▸ **TASKS TO CARRY OUT**
1. Transcribe everything in the VEGF polymorphism discussion from "It was confirmed" down to "ethnic groups [42].".
2. Write the next portion of the discussion on VEGF gene variants and pregnancy complications, starting after its last sentence.
··· TEXT EXCERPT ···
Post hoc comparisons of ASA vs. LMWH and those taking into account the influence of other thrombophilia are outlined in Table 15 and Table 16.

4. Discussion

It was confirmed that particularly rs1570360 (−1154G/A) (OR 1.51 (95%CI 1.13–2.03)), rs3025020 (−583C > T), rs833061 (460T/C), rs2010963 (−634G/C) and rs3025039 (+ 936C/T) VEGF genetic polymorphisms increase the probability of RSA or RPL [36,37,38,39,40,41]. The last two mentioned SNPs are even associated with an increased risk of preeclampsia in various ethnic groups [42].
In the case of SNP VEGF rs1570360 (−1154G > A), the variant allele A was significantly more common in patients with RPL (0.41) than in controls (0.19) (p < 0.0001). In VEGF-583 C > T, the CT genotype was significantly associated with this pathological state (p = 0.003) [43].
RPL is frequent in the population with VEGF-1154G/A (70.04%) and p53 Arg72Pro polymorphism (66.46%). The homozygous recessive genotype of VEGF and p53 thus exhibits significant association between these polymorphisms and RPL [44].
In VEGF 634 G > C, the allele C and CC genotype are significantly more frequent in individuals with RPL than in the control group (p < 0.0001) [43]. Thus, the frequency of idiopathic RSA can be dependent on the GC and CC genotype of rs2010963 VEGF polymorphism [45].
Moreover, placental −634 GC and CC genotypes might be involved in the development of preeclampsia and also in its severe form [46], with OR 1.85 (95%CI 1.25–2.75) and OR 1.90 (95%CI 1.28–2.83) in the maternal and fetal dominant model [47].
The C allele of SNP rs3025039 is associated with an increased risk of preeclampsia, and the T allele seems to have the opposite effect [48]. Interestingly, based on the results of the meta-analysis of 24 studies, rs2010963 polymorphism significantly contributes to the development of hypertensive disorders of pregnancy in the Caucasian and African population and rs3025039 in Asian women [49].
··· AVAILABLE DATA ···
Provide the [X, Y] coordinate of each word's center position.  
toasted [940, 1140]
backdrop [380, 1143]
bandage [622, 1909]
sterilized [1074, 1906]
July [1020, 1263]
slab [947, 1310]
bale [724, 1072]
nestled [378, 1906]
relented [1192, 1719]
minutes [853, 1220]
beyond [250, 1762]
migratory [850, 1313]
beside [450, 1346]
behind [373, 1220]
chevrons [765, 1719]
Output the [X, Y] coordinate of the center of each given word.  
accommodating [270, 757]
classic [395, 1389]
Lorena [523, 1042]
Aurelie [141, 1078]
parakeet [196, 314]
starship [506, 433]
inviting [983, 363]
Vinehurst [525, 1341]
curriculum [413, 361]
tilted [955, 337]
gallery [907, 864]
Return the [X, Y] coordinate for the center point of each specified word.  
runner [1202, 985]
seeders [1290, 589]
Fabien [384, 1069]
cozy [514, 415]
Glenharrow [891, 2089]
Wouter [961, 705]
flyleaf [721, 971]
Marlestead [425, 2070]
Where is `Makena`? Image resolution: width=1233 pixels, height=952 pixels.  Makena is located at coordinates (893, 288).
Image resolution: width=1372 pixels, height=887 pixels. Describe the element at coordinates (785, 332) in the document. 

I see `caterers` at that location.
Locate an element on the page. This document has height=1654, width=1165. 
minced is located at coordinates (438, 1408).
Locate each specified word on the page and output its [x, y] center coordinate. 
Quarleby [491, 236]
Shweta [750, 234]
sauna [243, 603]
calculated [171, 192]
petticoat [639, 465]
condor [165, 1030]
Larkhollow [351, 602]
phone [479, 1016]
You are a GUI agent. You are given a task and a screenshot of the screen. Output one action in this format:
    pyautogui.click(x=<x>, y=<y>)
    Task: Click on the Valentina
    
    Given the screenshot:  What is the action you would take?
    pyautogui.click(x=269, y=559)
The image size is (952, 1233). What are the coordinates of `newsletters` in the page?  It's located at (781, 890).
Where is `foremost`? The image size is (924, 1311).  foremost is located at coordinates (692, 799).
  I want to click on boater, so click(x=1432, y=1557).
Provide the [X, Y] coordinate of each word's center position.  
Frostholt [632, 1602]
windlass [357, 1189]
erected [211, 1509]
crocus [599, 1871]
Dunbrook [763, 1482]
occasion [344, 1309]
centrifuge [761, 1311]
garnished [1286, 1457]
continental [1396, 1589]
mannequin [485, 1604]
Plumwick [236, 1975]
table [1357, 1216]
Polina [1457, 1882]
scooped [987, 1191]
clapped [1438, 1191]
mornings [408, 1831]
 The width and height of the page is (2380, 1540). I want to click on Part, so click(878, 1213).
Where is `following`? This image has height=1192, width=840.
···
▸ **EXPECTED OUTPUTS**
1.
It was confirmed that particularly rs1570360 (−1154G/A) (OR 1.51 (95%CI 1.13–2.03)), rs3025020 (−583C > T), rs833061 (460T/C), rs2010963 (−634G/C) and rs3025039 (+ 936C/T) VEGF genetic polymorphisms increase the probability of RSA or RPL [36,37,38,39,40,41]. The last two mentioned SNPs are even associated with an increased risk of preeclampsia in various ethnic groups [42].

2.
In our studied population, the GG genotype of VEGFA rs2010963 was most commonly found in the SPS group (54.7%). The less risky - minor CC genotype was more frequent in the group of pregnant patients with SPS and in the women with a history of RSA (7.5% in both of them) than in the group with a history of thromboembolism and the control group (4.8% and 6.9%, respectively). However, the p value in the Chi-squared test for this SNP was 0.999. This means the absence of a significant relationship between VEGFA rs2010963 and the study group and, thus, a poor predictive value.
The CC genotype of the SNP VEGFA rs3025039 was detected most commonly in the SPS group (77.4%). When compared with the controls, this was proved to be statistically significant (p value for the comparison of CC vs. TT genotype < 0.001), as outlined in Table 6 and Table 7. By contrast, interestingly, the minor TT genotype was not present in the SPS group. This finding confirms an increased frequency of the major (risky) genotype in the SPS population and suggests the thrombotic pathogenesis of RSA in this group of patients.
The T/T (Leu/leu) genotype of ALPP showed a protective effect for in vitro fertilization (IVF) failure and primary RSA (RR 0.438 (0.232–0.828, p 0.002) and RR 0.532 (0.291–0.974, p 0.016)). In the case of secondary RSA, the heterozygous genotype may be a risk factor with an RR of 2.226 (1.383–3.583, p = 0.0031) [50].
Our study confirmed an increased frequency of the protective TT genotype in the control group (13.8%) and its lower incidence in the group of patients with SPS and a history of RSA (3.8%). These results were proven to be statistically significant (p value for the comparison of AT vs. TT genotype in the SPS group was 0.022) (Table 8). Moreover, for the SPS vs. control group in the multinomial logistic regression analysis, when comparing AT and TT genotype, the p value was 0.034 (Table 6). Such findings also correlate with an increased frequency of the risky AA genotype in the group of recurrent spontaneous abortions (50.9%) when compared with the controls (46.6%).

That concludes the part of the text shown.